Dans les Alpes, persiste le souvenir d’une population mystérieuse et ancienne qui tenait les sommets montagneux. Selon Joseph Henriet, ce peuple serait appelé par erreur « sarrasin » et il rappelle que d’autres populations déterminées se virent aussi attribuer différents noms : « Dans le canton du Valais et dans la région de Suse, les Sarrasins ont été baptisés Maures, Hongrois, Huns et Païens. A Arles, ces ennemis de la chrétienté furent appelés indistinctement païens ou Sarrasins, à Grenoble Maures ou infidèles, à Pedona (l’actuel Bourg Saint-Dalmas) Agarènes et, en Ligurie, Möi » (Henriet, 2002 : p.11)...
La seule remarque qu’on puisse formuler à ce stade concerne l’indoeuropéanisation des populations alpines aborigènes qu’Henriet semble relativiser. En effet, on ne peut pas mettre de côté l’implantation et l’enracinement des celtes, plus particulièrement les Allobroges et les Helvètes, tous deux d’ascendance indoeuropéenne. En ce qui concerne la théorie postulant la présence d’une population pré indoeuropéenne, cette hypothèse peut être difficilement mise en doute dans la mesure où Joseph Henriet nous livre de solides arguments. Cette population que l’on a appelé « Sarrasins des montagnes » a été confondue à tort avec les « sarrasins des mers ». Il est plus juste de la désigner sous le terme d’arpétare étant donné que sa langue était l’arpétara. Joseph Henriet nous explique qu’ « Arpétar est un mot d’origine néolithique (préindoeuropéenne) qui se décompose ainsi : AR signifie rocher, PE = sous et TAR = habitant. Les Arpétars étaient donc ceux qui habitaient sous les rochers, les montagnards. Premiers occupants de nos montagnes, ils s’expriment en arpétara. Le groupe des langues néolithiques auquel cet idiome appartenait marquait une nette évolution par rapport à la langue des chasseurs européens du Paléolithique et du Mésolithique composée tout au plus de quelques centaines de mots. Avant que ne se forment et que ne s’y imposent les langues indo-européennes, elles étaient les seules en usage sur la plus grande partie de notre continent et l’une des variantes, l’euskara, est encore parlée de nos jours par les Basques. Dans les Alpes, l’arpétara a disparu bien plus tard que dans la plupart des régions européennes, sans doute au début du dernier millénaire, vers le XIème siècle » (Henriet, 2002 : p.13). Quant au territoire de ce peuple, l’Arpitanie, il se situe dans « …la partie nord-occidentale des Alpes où la langue franco-provençale est restée vivante, région qui comprend grosso modo la Savoie, le canton du Valais et le Val d’Aoste » (Henriet, 2002 : p.122).

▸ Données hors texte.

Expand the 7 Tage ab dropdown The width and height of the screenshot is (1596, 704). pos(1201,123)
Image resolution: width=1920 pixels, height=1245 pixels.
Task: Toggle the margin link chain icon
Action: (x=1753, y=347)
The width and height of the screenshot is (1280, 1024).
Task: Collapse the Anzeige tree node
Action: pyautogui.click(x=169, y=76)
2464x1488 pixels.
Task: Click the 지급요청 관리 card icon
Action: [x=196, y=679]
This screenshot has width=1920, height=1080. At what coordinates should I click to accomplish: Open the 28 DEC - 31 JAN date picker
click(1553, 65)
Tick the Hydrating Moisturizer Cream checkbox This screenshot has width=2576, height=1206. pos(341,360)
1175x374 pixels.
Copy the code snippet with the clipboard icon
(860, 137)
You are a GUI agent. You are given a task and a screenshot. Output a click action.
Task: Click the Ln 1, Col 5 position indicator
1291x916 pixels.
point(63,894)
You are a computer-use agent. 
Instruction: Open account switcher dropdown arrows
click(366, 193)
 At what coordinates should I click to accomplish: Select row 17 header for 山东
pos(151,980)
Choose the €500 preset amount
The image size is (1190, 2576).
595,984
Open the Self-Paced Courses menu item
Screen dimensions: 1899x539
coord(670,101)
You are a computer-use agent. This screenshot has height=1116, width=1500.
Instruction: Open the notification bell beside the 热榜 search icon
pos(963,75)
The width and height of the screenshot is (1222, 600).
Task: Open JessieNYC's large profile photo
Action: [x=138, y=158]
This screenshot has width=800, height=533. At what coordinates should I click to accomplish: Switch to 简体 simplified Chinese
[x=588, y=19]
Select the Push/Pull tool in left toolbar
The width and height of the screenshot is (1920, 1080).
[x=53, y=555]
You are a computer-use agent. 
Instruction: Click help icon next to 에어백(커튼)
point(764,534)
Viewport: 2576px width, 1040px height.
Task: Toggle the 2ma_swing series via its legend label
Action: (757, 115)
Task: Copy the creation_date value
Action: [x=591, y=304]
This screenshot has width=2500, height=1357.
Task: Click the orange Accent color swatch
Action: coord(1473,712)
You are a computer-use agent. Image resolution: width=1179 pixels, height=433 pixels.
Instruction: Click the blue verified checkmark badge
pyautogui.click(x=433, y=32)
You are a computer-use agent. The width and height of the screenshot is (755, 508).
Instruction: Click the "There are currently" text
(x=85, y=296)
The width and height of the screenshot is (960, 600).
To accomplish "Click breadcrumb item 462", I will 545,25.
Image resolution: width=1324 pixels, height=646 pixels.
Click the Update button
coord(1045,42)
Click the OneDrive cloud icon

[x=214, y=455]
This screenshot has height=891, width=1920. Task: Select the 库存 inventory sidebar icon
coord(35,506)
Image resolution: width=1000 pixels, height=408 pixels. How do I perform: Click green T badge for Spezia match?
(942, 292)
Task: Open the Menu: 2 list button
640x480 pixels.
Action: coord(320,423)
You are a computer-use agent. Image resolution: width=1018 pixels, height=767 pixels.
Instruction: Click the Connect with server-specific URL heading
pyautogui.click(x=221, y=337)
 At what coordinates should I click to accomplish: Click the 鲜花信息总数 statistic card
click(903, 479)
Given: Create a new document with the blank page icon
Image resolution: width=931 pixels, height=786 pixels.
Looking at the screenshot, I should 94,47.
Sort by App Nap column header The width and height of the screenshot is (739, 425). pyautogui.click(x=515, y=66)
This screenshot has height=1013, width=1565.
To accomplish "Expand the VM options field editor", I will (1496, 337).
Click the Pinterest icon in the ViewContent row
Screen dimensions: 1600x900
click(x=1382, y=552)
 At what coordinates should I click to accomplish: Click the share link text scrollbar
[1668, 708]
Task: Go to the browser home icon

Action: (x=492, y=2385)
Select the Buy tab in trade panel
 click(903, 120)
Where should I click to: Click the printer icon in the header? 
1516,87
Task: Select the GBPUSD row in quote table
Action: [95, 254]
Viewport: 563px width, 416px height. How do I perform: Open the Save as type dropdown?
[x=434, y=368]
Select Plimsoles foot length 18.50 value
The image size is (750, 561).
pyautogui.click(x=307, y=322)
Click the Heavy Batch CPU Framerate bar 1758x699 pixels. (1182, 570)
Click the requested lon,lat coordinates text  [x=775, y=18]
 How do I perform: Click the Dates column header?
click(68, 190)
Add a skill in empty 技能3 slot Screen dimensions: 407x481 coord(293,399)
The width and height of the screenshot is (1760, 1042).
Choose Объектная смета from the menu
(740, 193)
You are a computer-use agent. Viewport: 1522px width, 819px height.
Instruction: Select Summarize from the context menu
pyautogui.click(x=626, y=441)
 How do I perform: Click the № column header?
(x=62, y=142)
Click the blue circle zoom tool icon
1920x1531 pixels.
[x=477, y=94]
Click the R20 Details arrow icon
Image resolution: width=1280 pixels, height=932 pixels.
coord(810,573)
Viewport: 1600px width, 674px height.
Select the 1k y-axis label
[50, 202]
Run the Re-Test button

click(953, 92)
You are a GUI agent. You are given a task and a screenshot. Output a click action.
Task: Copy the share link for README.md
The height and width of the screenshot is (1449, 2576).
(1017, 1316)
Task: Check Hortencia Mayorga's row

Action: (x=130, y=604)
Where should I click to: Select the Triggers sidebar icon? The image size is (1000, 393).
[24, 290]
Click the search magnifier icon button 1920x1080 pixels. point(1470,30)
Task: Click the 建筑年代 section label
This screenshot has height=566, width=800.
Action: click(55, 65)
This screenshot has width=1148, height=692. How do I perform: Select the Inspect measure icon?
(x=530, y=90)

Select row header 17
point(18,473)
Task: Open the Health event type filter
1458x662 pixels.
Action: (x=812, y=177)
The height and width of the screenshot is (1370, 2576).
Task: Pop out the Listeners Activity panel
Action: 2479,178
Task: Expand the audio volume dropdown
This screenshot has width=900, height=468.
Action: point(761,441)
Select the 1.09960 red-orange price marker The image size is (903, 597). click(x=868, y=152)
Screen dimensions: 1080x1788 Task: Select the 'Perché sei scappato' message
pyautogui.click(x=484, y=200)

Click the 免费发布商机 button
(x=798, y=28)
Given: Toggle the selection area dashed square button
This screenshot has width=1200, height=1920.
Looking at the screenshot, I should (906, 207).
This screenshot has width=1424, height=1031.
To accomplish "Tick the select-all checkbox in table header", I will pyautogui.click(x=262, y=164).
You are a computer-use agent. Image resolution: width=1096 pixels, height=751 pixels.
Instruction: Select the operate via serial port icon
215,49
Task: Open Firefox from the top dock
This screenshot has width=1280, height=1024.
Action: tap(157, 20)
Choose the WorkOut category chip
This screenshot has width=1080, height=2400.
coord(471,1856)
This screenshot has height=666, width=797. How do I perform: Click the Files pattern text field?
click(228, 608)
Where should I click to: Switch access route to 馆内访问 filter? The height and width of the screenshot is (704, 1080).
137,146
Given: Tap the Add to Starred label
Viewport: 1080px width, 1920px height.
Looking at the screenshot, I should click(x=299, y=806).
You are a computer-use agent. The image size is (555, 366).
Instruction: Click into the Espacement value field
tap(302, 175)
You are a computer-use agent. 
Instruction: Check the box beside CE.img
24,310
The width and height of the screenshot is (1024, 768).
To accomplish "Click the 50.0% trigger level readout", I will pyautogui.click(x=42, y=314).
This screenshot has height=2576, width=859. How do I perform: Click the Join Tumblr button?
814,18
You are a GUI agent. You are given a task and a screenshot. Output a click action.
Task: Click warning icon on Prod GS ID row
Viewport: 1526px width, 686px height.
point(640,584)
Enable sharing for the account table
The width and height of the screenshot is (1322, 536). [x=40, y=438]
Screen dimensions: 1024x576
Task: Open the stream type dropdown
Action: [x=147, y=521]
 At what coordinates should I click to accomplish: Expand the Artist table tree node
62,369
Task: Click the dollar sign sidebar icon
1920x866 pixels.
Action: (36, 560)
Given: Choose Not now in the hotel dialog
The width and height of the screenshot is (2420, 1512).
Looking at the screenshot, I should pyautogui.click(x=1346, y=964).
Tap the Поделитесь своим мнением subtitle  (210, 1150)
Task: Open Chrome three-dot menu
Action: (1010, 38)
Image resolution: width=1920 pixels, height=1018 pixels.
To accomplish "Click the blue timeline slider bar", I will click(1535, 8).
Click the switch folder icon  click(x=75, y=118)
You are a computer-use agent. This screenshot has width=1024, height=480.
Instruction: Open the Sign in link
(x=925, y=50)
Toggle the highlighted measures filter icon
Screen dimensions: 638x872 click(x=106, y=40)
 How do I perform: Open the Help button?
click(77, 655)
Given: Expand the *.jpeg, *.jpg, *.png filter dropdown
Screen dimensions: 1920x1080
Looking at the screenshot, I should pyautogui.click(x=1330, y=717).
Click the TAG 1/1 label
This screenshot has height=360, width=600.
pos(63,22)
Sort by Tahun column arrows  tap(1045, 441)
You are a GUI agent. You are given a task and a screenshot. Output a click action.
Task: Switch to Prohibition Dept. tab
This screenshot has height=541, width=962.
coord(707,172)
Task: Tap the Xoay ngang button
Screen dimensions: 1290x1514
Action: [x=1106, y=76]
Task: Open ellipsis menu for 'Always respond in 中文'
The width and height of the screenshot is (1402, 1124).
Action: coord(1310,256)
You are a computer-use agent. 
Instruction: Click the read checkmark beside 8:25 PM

Selon Joseph Henriet, les arpétars furent les ancêtres des Salasses qu’évoquait Appien durant l’Antiquité : « Mais ce furent surtout les Salasses qui procurèrent des ennuis à Auguste, avec les Japides transalpins et encore les Ségestes, les Dalamates, les Dèses et les Péons qui sont établis loin des Salasses, lesquels habitent les sommets des Alpes, montagnes d’accès difficile offrant une seule voie de transit, étroite et accidentée ; pour ces raisons, ils étaient encore indépendants et ils prétendaient imposer des péages à ceux qui passaient à travers leurs terres » (Henriet, 2002 : p.14). De manière générale l’auteur pense « qu’une indéniable identité de comportement et certainement aussi une relative homogénéité culturelle et ethnique caractérisaient les habitants des Alpes depuis la préhistoire » (Henriet, 2002 : p.14). Parallèlement, il relativise l’apport celte en affirmant que pour les Romains, la population alpine était « distincte donc des gaulois de Gaule Cisalpine (l’actuelle Italie du Nord ou Padanie) ou transalpine (la France d’aujourd’hui) » (Henriet, 2002 : p.14). Si cette relativisation de l’apport celte est sujette à débat, il n’en reste pas moins que la thèse d’Henriet reste séduisante notamment à la lumière des chroniques antiques. Live aurait distingué les celtes vivant dans les plaines (à savoir les Allobroges, Insubres et Helvètes) des « montani galli » (Gaulois des montagnes) appelés encore « gentes alpinae » (peuples des Alpes). Polybe relatait de son côté qu’ « Après ces évènements, les Gaulois restèrent pendant un temps engagés dans des guerres civiles ; quelques populations alpines se réunirent pour opérer des expéditions contre eux, car elles étaient jalouses du bien-être qu’ils avaient atteint, qui contrastait avec leurs misérables conditions de vie » (Henriet, 2002 : p.15).